Arbitrators can make the following awards:
- Writing off all or part of the debt, including the interest on protected rent.
- Payment deferral for a period of up to 24 months from date of the award.
- Granting no relief, or remedy.
Once an arbitrator has made an award, a landlord cannot attempt to make up for any difference in lost rent from guarantors or through rent deposits.
Unusually for arbitrations, all of the awards that the arbitrators make in Arbitration must be published (with confidential information removed). This has led to the rather unique situation where previous awards may be referenced to arbitrators as a precedent for future awards. This will likely act as a deterrent for large commercial landlords and tenants, who will not wish to have their financial affairs made public.
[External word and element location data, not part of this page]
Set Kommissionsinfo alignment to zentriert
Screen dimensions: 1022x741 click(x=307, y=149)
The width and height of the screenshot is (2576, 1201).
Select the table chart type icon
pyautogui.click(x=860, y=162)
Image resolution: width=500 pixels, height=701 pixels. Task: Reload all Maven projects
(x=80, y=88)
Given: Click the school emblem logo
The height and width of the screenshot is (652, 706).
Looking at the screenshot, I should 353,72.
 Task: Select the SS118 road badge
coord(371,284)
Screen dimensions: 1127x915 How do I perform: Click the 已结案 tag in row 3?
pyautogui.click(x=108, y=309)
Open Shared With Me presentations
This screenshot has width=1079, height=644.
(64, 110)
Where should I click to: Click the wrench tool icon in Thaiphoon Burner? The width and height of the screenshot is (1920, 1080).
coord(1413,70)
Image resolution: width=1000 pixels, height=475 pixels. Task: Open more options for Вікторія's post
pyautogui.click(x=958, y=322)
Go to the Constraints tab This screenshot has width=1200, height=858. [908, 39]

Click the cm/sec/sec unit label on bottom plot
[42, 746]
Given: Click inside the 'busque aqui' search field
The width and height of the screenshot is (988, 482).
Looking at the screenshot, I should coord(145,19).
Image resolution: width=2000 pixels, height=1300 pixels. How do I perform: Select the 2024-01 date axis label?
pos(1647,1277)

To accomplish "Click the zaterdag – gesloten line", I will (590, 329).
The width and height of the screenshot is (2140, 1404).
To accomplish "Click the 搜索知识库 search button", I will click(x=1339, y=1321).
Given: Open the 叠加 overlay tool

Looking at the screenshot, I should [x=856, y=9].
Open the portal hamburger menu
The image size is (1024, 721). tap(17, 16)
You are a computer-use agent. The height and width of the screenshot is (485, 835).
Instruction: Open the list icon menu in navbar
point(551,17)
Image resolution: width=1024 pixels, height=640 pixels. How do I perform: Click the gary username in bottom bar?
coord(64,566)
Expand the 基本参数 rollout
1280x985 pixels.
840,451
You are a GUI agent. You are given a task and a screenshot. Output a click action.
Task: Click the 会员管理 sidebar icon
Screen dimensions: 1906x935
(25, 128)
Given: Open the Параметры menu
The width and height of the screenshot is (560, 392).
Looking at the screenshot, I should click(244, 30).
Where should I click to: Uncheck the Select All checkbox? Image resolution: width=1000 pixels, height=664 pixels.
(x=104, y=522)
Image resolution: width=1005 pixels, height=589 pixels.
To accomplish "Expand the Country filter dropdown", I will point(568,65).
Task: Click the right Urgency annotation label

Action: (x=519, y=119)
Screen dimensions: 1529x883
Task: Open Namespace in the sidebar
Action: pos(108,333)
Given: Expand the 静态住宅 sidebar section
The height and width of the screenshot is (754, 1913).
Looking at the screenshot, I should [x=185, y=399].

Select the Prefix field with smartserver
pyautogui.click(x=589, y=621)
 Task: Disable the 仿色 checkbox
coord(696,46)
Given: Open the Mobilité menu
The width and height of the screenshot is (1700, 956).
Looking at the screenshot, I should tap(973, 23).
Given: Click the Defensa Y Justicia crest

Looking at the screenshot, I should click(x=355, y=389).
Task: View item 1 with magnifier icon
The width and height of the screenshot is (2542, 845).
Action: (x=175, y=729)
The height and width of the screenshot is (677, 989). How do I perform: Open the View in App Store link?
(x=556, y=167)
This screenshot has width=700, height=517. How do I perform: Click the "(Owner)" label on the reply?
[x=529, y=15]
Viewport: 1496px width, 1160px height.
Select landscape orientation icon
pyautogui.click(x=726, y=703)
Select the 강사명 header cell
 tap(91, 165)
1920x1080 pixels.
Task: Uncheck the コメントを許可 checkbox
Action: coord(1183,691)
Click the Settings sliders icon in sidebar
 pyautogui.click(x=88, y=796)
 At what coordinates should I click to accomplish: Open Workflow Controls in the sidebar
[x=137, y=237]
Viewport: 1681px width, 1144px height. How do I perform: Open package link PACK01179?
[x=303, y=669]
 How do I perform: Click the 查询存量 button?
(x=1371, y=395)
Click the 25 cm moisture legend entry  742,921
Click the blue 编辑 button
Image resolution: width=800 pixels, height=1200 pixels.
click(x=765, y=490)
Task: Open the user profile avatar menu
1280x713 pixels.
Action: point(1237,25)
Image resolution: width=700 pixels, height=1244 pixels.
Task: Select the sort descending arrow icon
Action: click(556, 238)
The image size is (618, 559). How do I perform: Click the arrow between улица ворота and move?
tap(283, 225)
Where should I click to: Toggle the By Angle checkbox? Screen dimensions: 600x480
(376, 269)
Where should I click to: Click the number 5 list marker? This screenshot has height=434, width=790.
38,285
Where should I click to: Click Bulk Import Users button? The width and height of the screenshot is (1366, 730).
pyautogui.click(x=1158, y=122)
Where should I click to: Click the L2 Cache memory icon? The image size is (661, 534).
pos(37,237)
The arbitrators utilise the “pendulum system” of arbitration when deciding on awards. The pendulum system encourages both parties to bring realistic offers which are appropriate with regards to the principles:
- If both “best offers” from the landlord and the tenant are compliant with the principles, then the arbitrator decides between them both which is the most compliant, and that has to be the ruling given.
- If only one offer is consistent and compliant, that will be the award.
- If neither is, the arbitrator will have jurisdiction to decide on the facts of the case.
Conclusion Given the exceptional circumstances created as a result of the Coronavirus pandemic, it is perhaps no surprise that the legislation created to deal with the fallout of the pandemic is equally exceptional in character. The specifics of the arbitration scheme, coupled with the code, reflect the Government’s intention to ramp up the pressure on those landlords and tenants who have not previously engaged in serious negotiations to now do so. If a stalemate is reached, and cannot be overcome, the arbitration scheme can be used to deal with the arrears and to allow viable businesses to move forward.